O sistema do mérito é, dos dois, aquele que certanente merece atenção, não tanto por ser engenhoso, mas pela ameaça que representa, uma vez que culmina necessariamente na ideia de escravidão. Afinal não surpreende observar que 'merece quem faz por onde merecer', de sorte que o demérito pode ser fruto adubado mais no sujeito do que naquele que o está submetendo. Daí a importância de um sistema de valores que, embora chucro, não aparente o ser e assim possa manter apaziguados em seus respectivos deméritos aqueles a quem se escolheu para o papel.

Quanto à possibilidade de sociedades mais ou menos justas e iguais, é preciso perguntar-se primeiro a que corresponderiam, seja no mundo, seja no universo dos conceitos, igualdades, justezas ou justiças maiores e menores. Vivo ansioso por conhecê-las - caso alguém m'as possa apresentar. Entretanto, se não se pode sequer pensar em igualdade e justiça que não sejam exatas, parece compreensível ou razoável que se fale em desigualdades e injustiças maiores e menores, o que em termos sociais significa que os indivíduos em algum desfavor em seus meios toleram as respectivas desigualdades e injustiças, de onde se chega a que subscrevem o sistema de valores arbitrando que possuam menos e, como se mostrou, que suas tolerâncias são o que alimenta tal endosso.

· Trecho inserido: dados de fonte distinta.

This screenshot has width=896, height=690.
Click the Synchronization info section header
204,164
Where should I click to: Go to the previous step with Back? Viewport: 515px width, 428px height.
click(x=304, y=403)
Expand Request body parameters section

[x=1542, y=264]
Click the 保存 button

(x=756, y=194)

A desigualdade promovida pelo capital só pode ser reconfigurada pela insubordinação, caso em que se permanece cultivando ou cultuando suas regras e os antes favorecidos podem ter suas posições trocadas com as de alguns antigos desfavorecidos. Mas a insubordinação também pode - e deveria - levar a aboli-lo. É sempre uma curiosidade entender por que não tem sido esta uma alternativa mais considerada.

20 abril 2019

In extremis

É bom manter em mente que ao desejar ou 'exigir' 'apenas um pouco, um mínimo' ou mesmo 'o que de direito' relativamente a seja o que for, está-se de fato desejando ou 'exigindo' isto, pouco importa a quantidade ou a razão da necessidade ou da 'exigência', e assim mantendo-se refém do que alimenta o sistema econômico e moral em que se vive faz bom tempo, isto é, a carência, a necessidade, o déficit, a escassez, reais ou fictícios. A única maneira eficiente de se obter o que se quer parece ser essa que,  a propósito, continua sendo a mais simples:  obter!